Everyone thought Sarah Palin would have been the vice presidential candidate to say something that knocked their campaign off-stride but it's Joe Biden who's giving the political world something juicy to chew on.

Discouraged over depressing poll numbers, unsettling economic news and even dissension within party ranks, Republicans were delighted to have Biden's recent remarks about Barack Obama fall into their laps.

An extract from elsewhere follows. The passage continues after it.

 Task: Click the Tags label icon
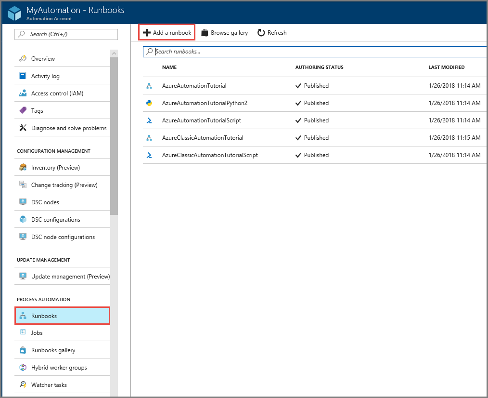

"We're about to elect a brilliant 47-year old senator president of the United States of America," Biden told Democratic fundraisers in Washington state on Sunday according to reports. "Remember I said it standing here if you don't remember anything else I said. Watch, we're gonna have an international crisis, a generated crisis, to test the mettle of this guy. … As a student of history and having served with seven presidents, I guarantee you it's gonna happen. I can give you at least four or five scenarios from where it might originate. And he's gonna need help."

John McCain and Republicans gleefully jumped on the remark, contending that it showed even Obama's own running mate views him as untested and inexperienced. "We don't want a president who invites testing from the world at a time when our economy is in crisis and Americans are already fighting in two wars," McCain said in Missouri yesterday.

Democrats were quick to do damage control, contending that all presidents are tested and making sure to point out that Biden finished his remarks by saying that anyone who tests Obama will discover that he has "steel in his spine." But it's not a comfortable moment for Biden to be raising the issue in any case.

While Obama has gotten high marks for his debate performances and in most surveys is now seen as having cleared the bar of being able to handle a crisis, McCain retains an edge when it comes to the candidate seen as more prepared to be president and on the Commander-in-Chief question. Biden's remarks play right into the hands of Republicans who've been looking for a way to revive the issue ever since the economic crisis came to dominate the campaign.

If the McCain campaign can continue to find ways to ratchet this theme up in the minds of voters, it could become a potent one for them. But time is growing short and the economy remains the number one issue by far, something that's helped Obama and hurt McCain throughout this fall. They'll likely need at least one or two more things to happen in order to really elevate it but if they do, we might look back on Joe Biden's comments as the start of it all.

Around The Horn

  • Obama is taking a couple of days off from the campaign trail at the end of the week to travel to Hawaii and visit his ill grandmother.
  • More details from his fundraising in September reveals that Obama entered the month of October with more than $133 million in the bank.
  • McCain's latest campaign slogan has become, "I'm not Bush," reports the Washington Post.
  • Election officials in Florida are scrambling to handle a flood of early voting, which began yesterday.